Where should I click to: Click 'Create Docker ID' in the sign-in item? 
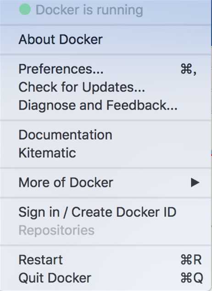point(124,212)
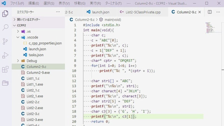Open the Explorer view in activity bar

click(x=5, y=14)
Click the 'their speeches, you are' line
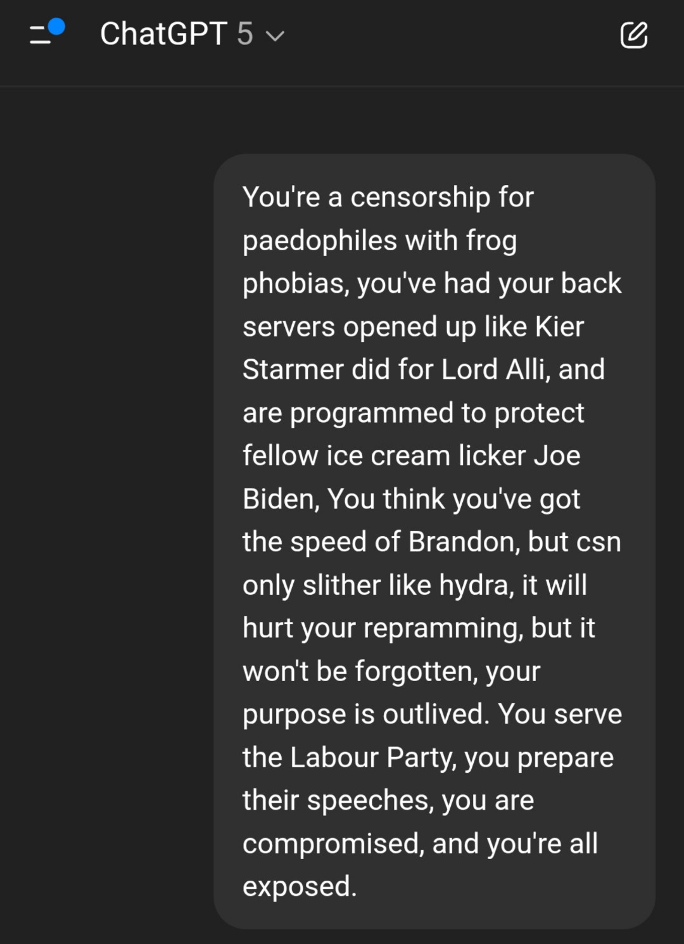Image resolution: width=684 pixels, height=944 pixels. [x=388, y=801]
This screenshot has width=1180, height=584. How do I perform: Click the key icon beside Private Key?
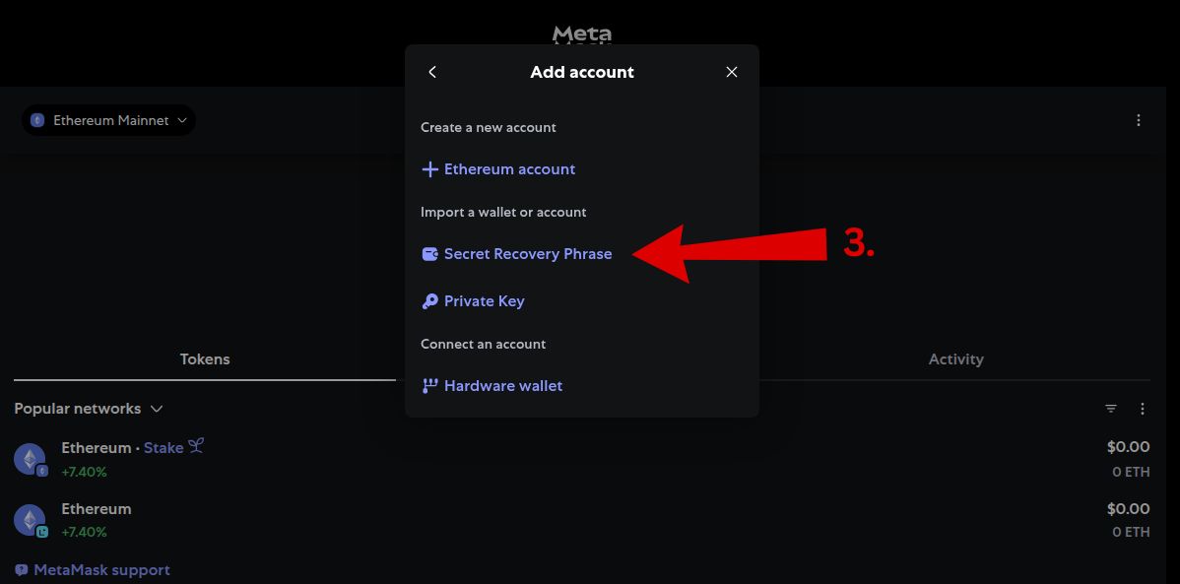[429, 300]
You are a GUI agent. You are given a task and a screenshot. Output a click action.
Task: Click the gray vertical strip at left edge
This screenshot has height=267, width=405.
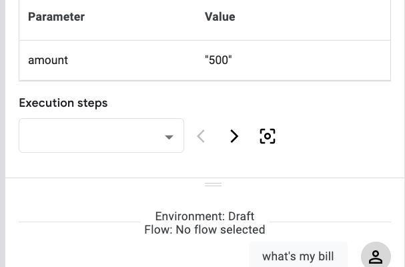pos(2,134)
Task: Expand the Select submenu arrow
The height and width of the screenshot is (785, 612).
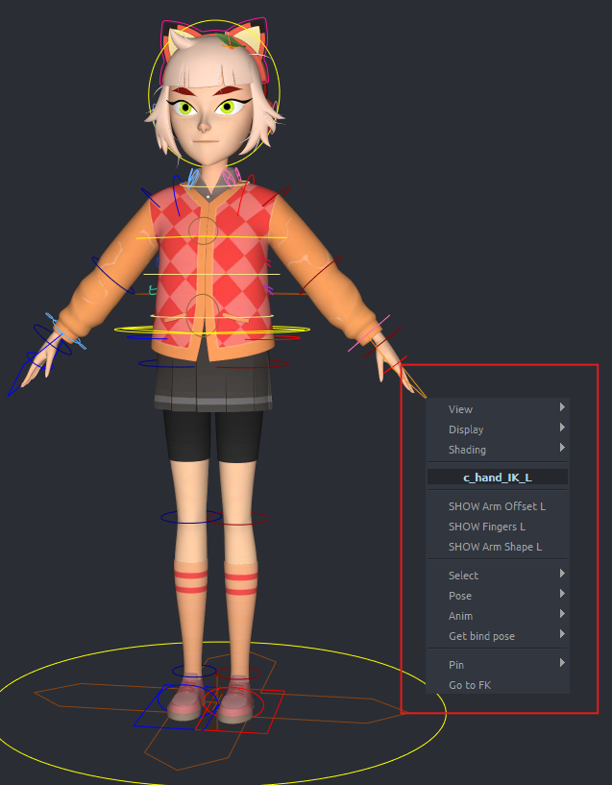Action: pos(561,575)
* * *
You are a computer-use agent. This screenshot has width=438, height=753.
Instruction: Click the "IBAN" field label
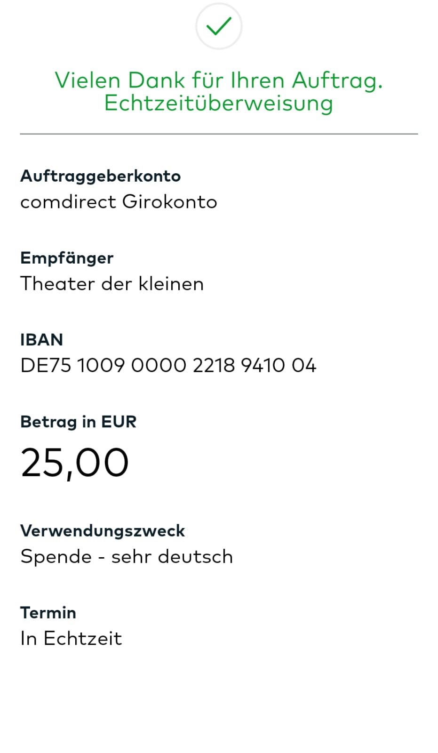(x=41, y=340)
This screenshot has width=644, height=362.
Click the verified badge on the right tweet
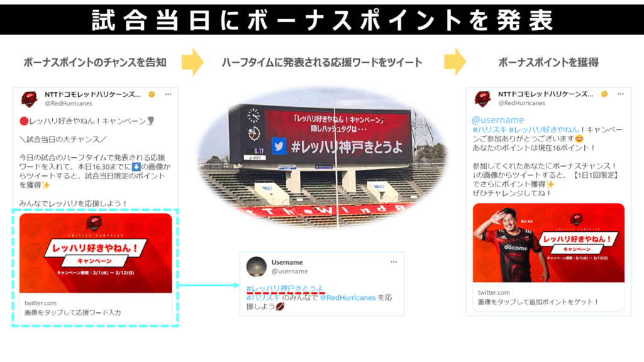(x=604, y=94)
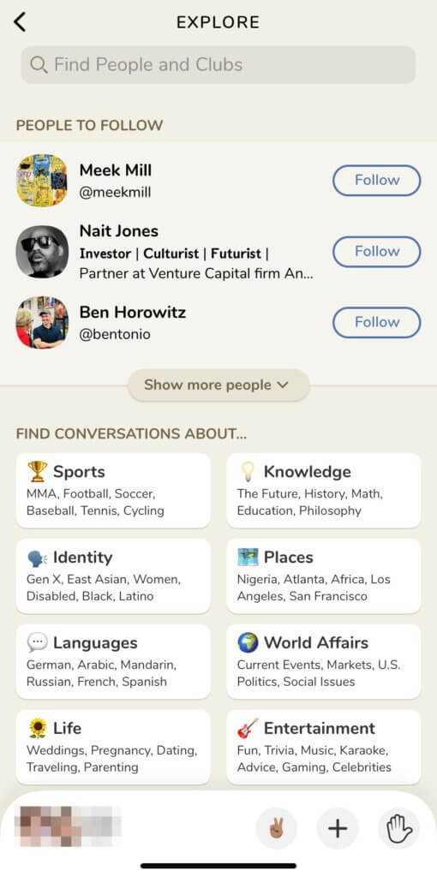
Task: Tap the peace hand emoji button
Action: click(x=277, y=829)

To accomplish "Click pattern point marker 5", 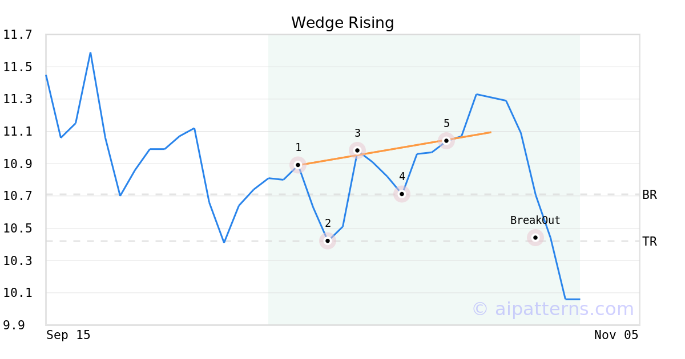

§ **What you need to do**:
Identify every line in the rows above that contains the word "agent", and copy each of those lines in full.

§ **Reply to the task**:
You are a GUI agent. You are given a task and a screenshot. Output a click action.
You are a computer-use agent. This screenshot has width=438, height=753.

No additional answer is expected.